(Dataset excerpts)
****************

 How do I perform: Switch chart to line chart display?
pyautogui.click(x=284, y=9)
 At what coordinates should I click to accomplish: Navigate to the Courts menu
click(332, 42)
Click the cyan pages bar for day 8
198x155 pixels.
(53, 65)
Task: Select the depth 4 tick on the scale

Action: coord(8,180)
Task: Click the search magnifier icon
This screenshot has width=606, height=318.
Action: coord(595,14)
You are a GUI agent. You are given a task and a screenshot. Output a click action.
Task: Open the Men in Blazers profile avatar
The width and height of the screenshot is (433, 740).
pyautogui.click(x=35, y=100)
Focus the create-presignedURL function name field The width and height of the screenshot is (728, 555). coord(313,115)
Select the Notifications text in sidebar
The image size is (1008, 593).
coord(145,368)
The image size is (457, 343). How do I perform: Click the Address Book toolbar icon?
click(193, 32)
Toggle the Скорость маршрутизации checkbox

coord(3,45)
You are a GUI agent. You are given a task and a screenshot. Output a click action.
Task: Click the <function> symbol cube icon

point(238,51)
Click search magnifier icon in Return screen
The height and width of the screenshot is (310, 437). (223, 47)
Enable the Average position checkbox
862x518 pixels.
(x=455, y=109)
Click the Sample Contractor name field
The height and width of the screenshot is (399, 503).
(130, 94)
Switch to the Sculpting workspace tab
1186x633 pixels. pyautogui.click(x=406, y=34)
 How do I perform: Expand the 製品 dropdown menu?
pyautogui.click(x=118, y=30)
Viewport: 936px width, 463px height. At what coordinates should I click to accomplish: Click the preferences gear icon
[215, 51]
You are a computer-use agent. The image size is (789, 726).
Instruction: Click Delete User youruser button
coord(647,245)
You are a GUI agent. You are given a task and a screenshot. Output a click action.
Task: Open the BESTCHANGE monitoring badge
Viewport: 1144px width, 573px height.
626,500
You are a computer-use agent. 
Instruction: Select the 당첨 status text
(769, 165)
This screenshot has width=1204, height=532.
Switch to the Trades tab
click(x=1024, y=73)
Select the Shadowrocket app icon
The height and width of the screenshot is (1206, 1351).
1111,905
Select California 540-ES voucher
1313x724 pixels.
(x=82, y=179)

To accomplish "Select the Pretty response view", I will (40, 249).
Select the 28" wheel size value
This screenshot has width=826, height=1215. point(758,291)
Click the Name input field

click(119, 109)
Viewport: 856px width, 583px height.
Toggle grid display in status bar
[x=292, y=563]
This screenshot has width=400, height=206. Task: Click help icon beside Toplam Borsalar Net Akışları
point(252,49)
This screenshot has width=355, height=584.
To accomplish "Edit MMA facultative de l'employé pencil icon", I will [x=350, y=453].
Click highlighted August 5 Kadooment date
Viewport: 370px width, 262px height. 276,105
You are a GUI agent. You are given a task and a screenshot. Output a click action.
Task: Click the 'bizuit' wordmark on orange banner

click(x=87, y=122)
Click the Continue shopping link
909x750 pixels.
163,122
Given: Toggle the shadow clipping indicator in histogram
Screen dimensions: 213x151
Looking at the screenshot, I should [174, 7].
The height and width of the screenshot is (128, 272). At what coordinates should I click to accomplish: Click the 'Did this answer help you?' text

****************

▶ **WORK ITEM**:
Transcribe the full set of records precisely.

▶ **SOLVED EXERCISE**:
 How do I perform: Switch chart to line chart display?
pyautogui.click(x=284, y=9)
 At what coordinates should I click to accomplish: Navigate to the Courts menu
click(332, 42)
Click the cyan pages bar for day 8
198x155 pixels.
(53, 65)
Task: Select the depth 4 tick on the scale

Action: coord(8,180)
Task: Click the search magnifier icon
This screenshot has width=606, height=318.
Action: coord(595,14)
You are a GUI agent. You are given a task and a screenshot. Output a click action.
Task: Open the Men in Blazers profile avatar
The width and height of the screenshot is (433, 740).
pyautogui.click(x=35, y=100)
Focus the create-presignedURL function name field The width and height of the screenshot is (728, 555). coord(313,115)
Select the Notifications text in sidebar
The image size is (1008, 593).
coord(145,368)
The image size is (457, 343). How do I perform: Click the Address Book toolbar icon?
click(193, 32)
Toggle the Скорость маршрутизации checkbox

coord(3,45)
You are a GUI agent. You are given a task and a screenshot. Output a click action.
Task: Click the <function> symbol cube icon

point(238,51)
Click search magnifier icon in Return screen
The height and width of the screenshot is (310, 437). (223, 47)
Enable the Average position checkbox
862x518 pixels.
(x=455, y=109)
Click the Sample Contractor name field
The height and width of the screenshot is (399, 503).
(130, 94)
Switch to the Sculpting workspace tab
1186x633 pixels. pyautogui.click(x=406, y=34)
 How do I perform: Expand the 製品 dropdown menu?
pyautogui.click(x=118, y=30)
Viewport: 936px width, 463px height. At what coordinates should I click to accomplish: Click the preferences gear icon
[215, 51]
You are a computer-use agent. The image size is (789, 726).
Instruction: Click Delete User youruser button
coord(647,245)
You are a GUI agent. You are given a task and a screenshot. Output a click action.
Task: Open the BESTCHANGE monitoring badge
Viewport: 1144px width, 573px height.
626,500
You are a computer-use agent. 
Instruction: Select the 당첨 status text
(769, 165)
This screenshot has width=1204, height=532.
Switch to the Trades tab
click(x=1024, y=73)
Select the Shadowrocket app icon
The height and width of the screenshot is (1206, 1351).
1111,905
Select California 540-ES voucher
1313x724 pixels.
(x=82, y=179)

To accomplish "Select the Pretty response view", I will (40, 249).
Select the 28" wheel size value
This screenshot has width=826, height=1215. point(758,291)
Click the Name input field

click(119, 109)
Viewport: 856px width, 583px height.
Toggle grid display in status bar
[x=292, y=563]
This screenshot has width=400, height=206. Task: Click help icon beside Toplam Borsalar Net Akışları
point(252,49)
This screenshot has width=355, height=584.
To accomplish "Edit MMA facultative de l'employé pencil icon", I will [x=350, y=453].
Click highlighted August 5 Kadooment date
Viewport: 370px width, 262px height. 276,105
You are a GUI agent. You are given a task and a screenshot. Output a click action.
Task: Click the 'bizuit' wordmark on orange banner

click(x=87, y=122)
Click the Continue shopping link
909x750 pixels.
163,122
Given: Toggle the shadow clipping indicator in histogram
Screen dimensions: 213x151
Looking at the screenshot, I should [174, 7].
The height and width of the screenshot is (128, 272). At what coordinates should I click to accomplish: Click the 'Did this answer help you?' text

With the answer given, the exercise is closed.